Flächen werden knapp in Deutschland, und in Kombination mit der Geldflut aufgrund niedriger Zinsen wird Boden immer mehr zum Wertobjekt. In den meisten Regionen haben sich die Preise für Agrarland zwischen 2009 und 2019 mehr als verdoppelt, schreibt der Agrarexperte Andreas Tietz vom Thünen-Institut für ländliche Räume.

An der Spitze steht Bayern mit rund 64.000 Euro pro Hektar. Niedersachsen liegt mit 38.000 Euro etwa in der Mitte – vor zehn Jahren mussten nur 15.000 Euro pro Hektar gezahlt werden. Der Boden in Schleswig-­Holstein ist mit heute rund 29.000 Euro fast ein Schnäppchen. Noch günstiger­ ist es im Nachbarland Mecklenburg-Vorpommern mit heute 21.000 Euro – aber dreimal­ so teuer wie vor zehn Jahren.

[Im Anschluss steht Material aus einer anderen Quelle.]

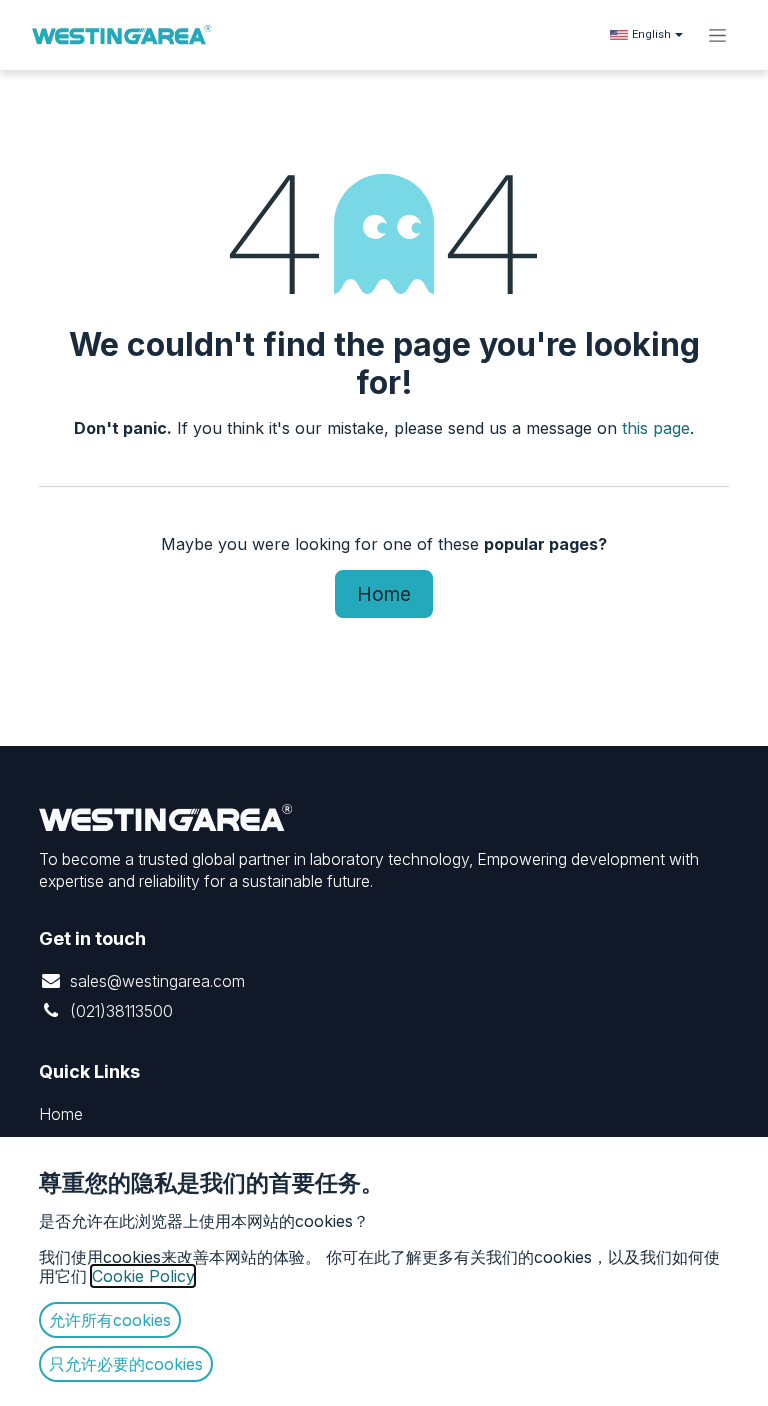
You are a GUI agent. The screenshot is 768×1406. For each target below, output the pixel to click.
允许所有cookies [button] (110, 1320)
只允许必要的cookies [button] (126, 1364)
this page (656, 428)
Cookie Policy (143, 1276)
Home (384, 594)
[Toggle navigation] (717, 35)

Rund 45 Prozent der Agrarflächen in Schleswig-Holstein und Niedersachsen sind in der Hand von Land­wir­t*in­nen

„Generell ändern sich die Eigentumsstrukturen der Agrarfläche in Deutschland sehr langsam“, stellt Tietz fest. Allerdings werden anteilig in den neuen Ländern weit mehr Flächen verkauft als in den alten. Der Grund liegt in der Vergangenheit: Für die DDR-Landwirtschaft wurden bäuerliche Familien enteignet, noch heute sind die Betriebsstrukturen weit größer. Werden solche Unternehmen verkauft, schlagen oftmals nicht-ansässige Investoren zu, ergab eine Studie des Thünen-­Instituts. Vor allem in Mecklenburg-Vorpommern und Brandenburg dringen auswärtige Investoren auf den Markt vor.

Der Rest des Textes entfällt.